We slowly made our way down the 77 flights of stairs.  A woman there who worked for me at the time was about 6 months pregnant, so we went slowly in order to stay with her and help her down.

At some point, I remember passing a number of firefighters heading up the stairs.  They had a full set of gear on, and they looked weary and frightened, yet they continued up past us.  It's hard to put into words what I feel for the firefighters who sacrificed everything that day in order to try to help others.  Reverence is about as close as I can get.

Eventually we exited the stairwell and made our way into the mall connecting the WTC complex.  I recall thinking that we were still alive and basically were out of danger.  It was then that I saw police officers or firefighters yelling and waving at us frantically to get out of the building, and we quickened our pace.

We exited the mall in the NE corner near the Millennium hotel.  We were standing on the street and it was chaos.  I was with a colleague and my boss at the time.  There was debris falling off the building, and my boss suggested we get out of the area.

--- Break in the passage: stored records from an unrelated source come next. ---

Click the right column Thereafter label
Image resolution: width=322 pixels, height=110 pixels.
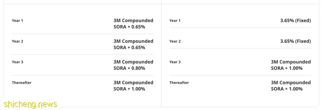click(179, 83)
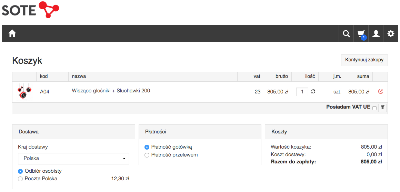Refresh quantity with recalculate icon
This screenshot has height=192, width=400.
point(313,92)
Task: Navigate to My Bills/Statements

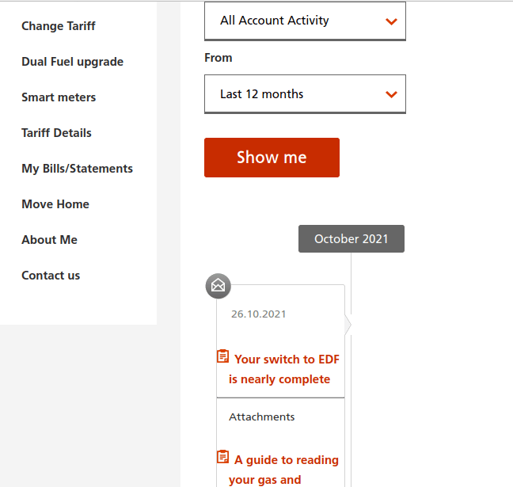Action: (77, 169)
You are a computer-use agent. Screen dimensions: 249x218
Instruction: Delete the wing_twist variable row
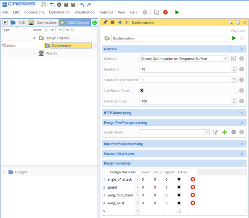193,203
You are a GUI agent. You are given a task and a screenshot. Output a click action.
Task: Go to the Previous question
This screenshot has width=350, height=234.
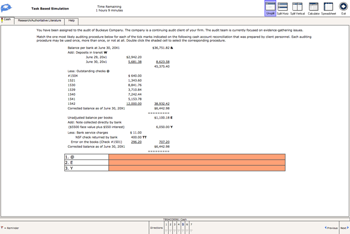pyautogui.click(x=331, y=228)
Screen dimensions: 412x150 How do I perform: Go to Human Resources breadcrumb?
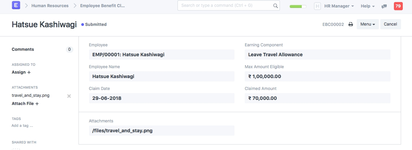point(50,6)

We began walking North.  We had gotten maybe 5 blocks away when we heard a large rumble and saw a massive dust cloud to the South of us from the direction we came.  Word eventually filtered up through the crowd that WTC2 where my office resided, had just fallen.  It was a strange and surreal experience.  Thoughts flooded through my mind like, how many people just lost their life?  Do I still have a job?  Even a mental inventory of the things that were in my office that no longer existed.

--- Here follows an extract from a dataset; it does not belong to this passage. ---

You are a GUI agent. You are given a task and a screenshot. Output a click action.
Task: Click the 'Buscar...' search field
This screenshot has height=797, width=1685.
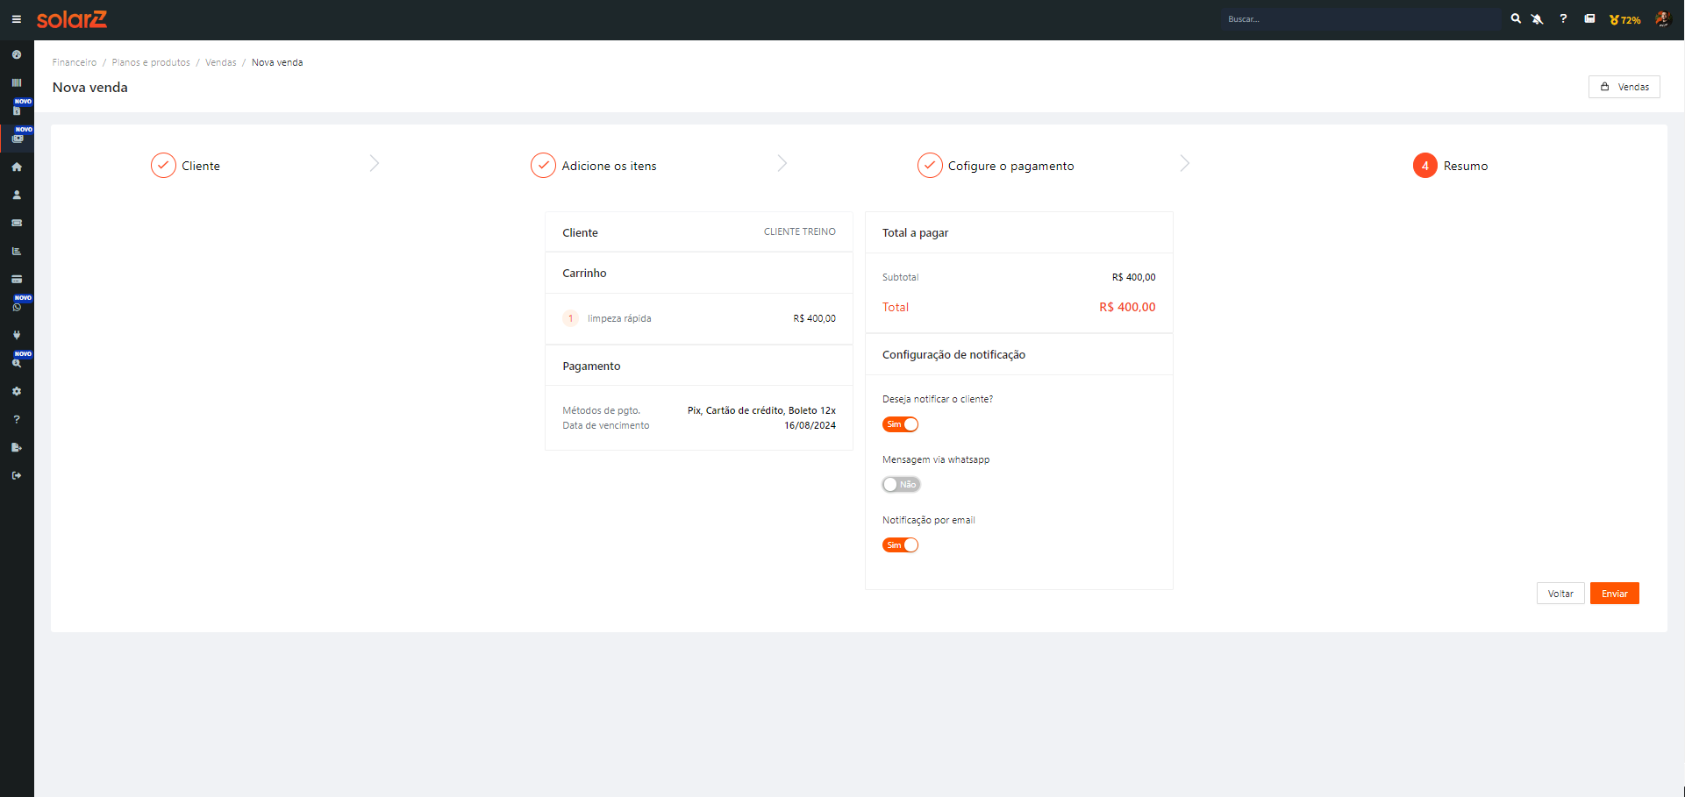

Words with my co-workers which I cannot recall were exchanged, and I decided to set off on my own to try to get home and reach my family to let them know I was OK.  I eventually walked over the Williamsburg Bridge, caught a bus in Brooklyn heading for Queens, and then flagged down a gypsy cab in Queens to take me to my home in Port Washington, Long Island.

I eventually got through to my family via phone to let them know I was safe.  I also spoke with the president of the company who was down in Florida at the time.  He later told me that I was speaking very quickly and not making much sense.  I guess the events of the day had taken their toll on me.

I made it home a number of hours later.  My mother-in-law was there with my daughters, but my wife was still trying to make her way home.  I walked in and hugged my two daughters like I had never hugged them before.

The rest of the night was mostly a blur.  I spent most of it on the phone trying to account for every employee in the company.  It was emotionally draining, but necessary work.  I think I collapsed for a couple of hours, and then was picked up by one of the guys that worked for me to head to Philadelphia where my company had a smaller office.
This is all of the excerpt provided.